Deceptive Sharing Summary

Description: Sharing an article, post, or meme on social media with the intent to influence public perception to perceive a statistically rare event as a common event. The cognitive bias behind this fallacy is the availability heuristic that causes us to have a skewed perception of reality based on specific examples that easily come to mind.

Like most fallacies, we have the fallacious tactic by the one who shares an article, post, or meme on social media depicting a statistically rare event with the intent to manipulate public perception of the event as a common event. Someone who views an article, post, or meme on social media depicting a statistically rare event and believes it to be a common event, has been a victim of deceptive sharing and is using fallacious reasoning. It is also possible for those sharing content to be deceived, themselves.

There is a strong, implied argument with the share that the event is far more common than it actually is. If the content is shared with an explicit argument claiming that the event is more common than it really is, then there is no fallacy; it is a factual error. What makes this fallacious is the implied argument that remains unsaid but clearly implied.

Logical Forms:

[fallacious tactic]

Event X is statistically rare.

Person 1 shares article, post, or meme of an instance of event X with the intent to deceive others in thinking event X is far more common than it is.

[fallacious reasoning]

Event X is statistically rare.

Person 1 shares article, post, or meme of an instance of event X.

Person 2 believes the event is far more common than it is.

Event X is statistically rare.

Person 1 shares article, post, or meme of an instance of event X, believing that event X is far more common than it is.

Example #1: During the COVID-19 pandemic, there was much debate on reopening schools. Like with many issues, there was a strong partisan split where liberals were mostly against sending kids back to school, and conservatives were mostly for sending kids back to school. Several of my liberal friends commonly shared stories about kids getting sick, including this story posted with no comment nor argument:

Health officials in Georgia confirmed this week that a 7-year-old boy with no underlying health conditions has died from the coronavirus, the youngest fatality from the pandemic in the state so far.

The strategy is to let those who comment make the arguments that the one posting is not willing to make nor defend, and the one who shared the article can remain blameless.

Children, especially healthy children with no underlying health conditions, dying from COVID-19 is extremely rare. Sharing stories of this happening gives people the impression that it is far more common than it actually is, causing them to make important decisions based on a poor understanding of the data.

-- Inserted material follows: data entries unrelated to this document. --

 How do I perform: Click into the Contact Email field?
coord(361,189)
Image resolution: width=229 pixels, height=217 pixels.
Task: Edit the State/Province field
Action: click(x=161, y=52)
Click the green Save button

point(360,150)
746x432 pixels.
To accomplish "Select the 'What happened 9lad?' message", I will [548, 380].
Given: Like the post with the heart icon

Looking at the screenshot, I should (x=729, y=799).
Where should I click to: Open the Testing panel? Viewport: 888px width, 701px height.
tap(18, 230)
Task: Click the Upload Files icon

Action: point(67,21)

Example #2: Some people who were adamantly against wearing masks shared the story published by the New York Post on May 6th, 2020, with the headline “Two Boys Drop Dead in China While Wearing Masks During Gym Class.” Ignoring the problem with causation (i.e., it has not been determined that the masks had anything to do with the deaths), the purpose for sharing the article is very clear: To attempt to vindicate the sharer’s anti-mask-wearing position. The fact is, recorded instances of people dying from wearing masks are exceptionally rare.

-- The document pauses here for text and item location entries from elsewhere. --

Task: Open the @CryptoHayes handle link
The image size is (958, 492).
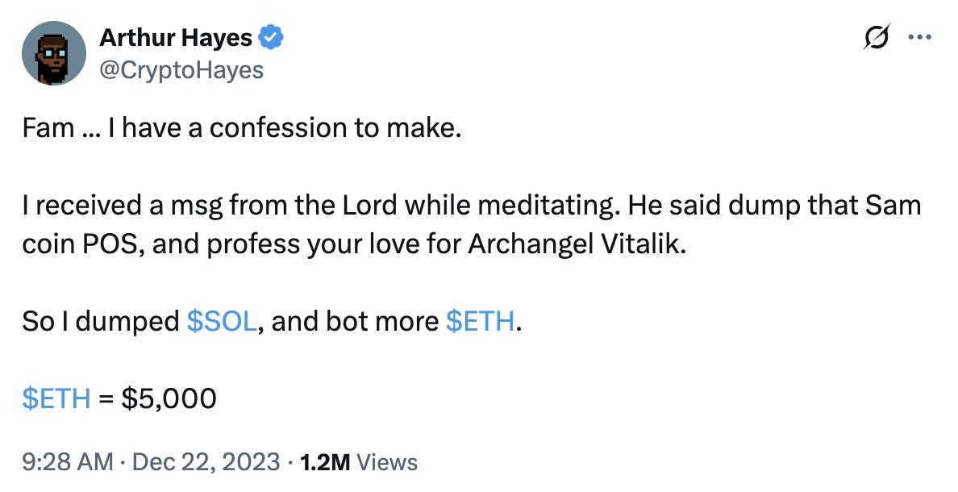Action: click(181, 70)
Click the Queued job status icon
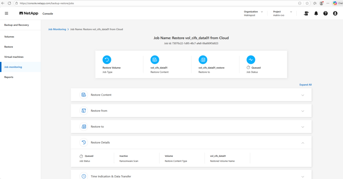The width and height of the screenshot is (343, 179). [251, 60]
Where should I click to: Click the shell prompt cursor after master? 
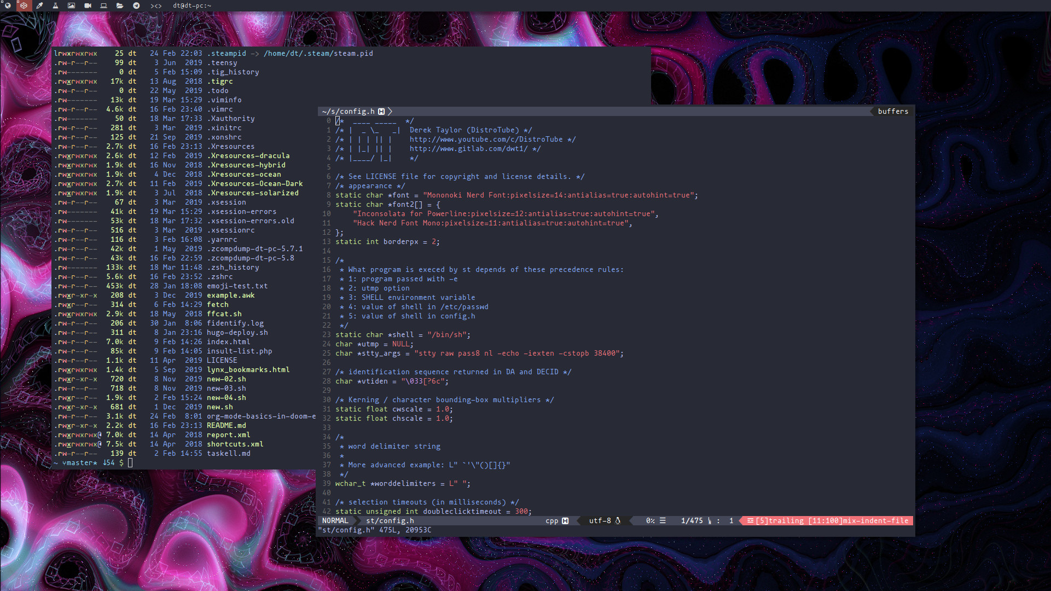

Exception: It may be the case that statistically rare events are also “feel good” events that have no manipulative intent, for example, sharing a story about a local child who saved his family from a gas leak. There is no implication here that kids saving their families from gas leaks is a common occurrence.

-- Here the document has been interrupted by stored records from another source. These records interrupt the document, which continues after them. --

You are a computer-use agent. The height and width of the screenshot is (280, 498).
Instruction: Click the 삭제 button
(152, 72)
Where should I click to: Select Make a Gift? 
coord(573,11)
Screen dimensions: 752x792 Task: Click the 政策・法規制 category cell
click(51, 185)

A more questionable exception is the statistically rare, “feel good” event that may be shared with the intent to manipulate. An example is FOX News, with their regular posts of “hero cops” who save babies, help old ladies across the street, or save the world from intergalactic invaders. The manipulative intent is debatable. While the public does love these stories, they also counter the police brutality stories commonly posted by mainstream media. 

What Now: Remember the principle of charity. If you are not confident that the sharer is implying that the event they are sharing is far more common than reality dictates, ask, “what is the reason you are sharing this?”

References:

This a logical fallacy frequently used on the Internet. No academic sources could be found.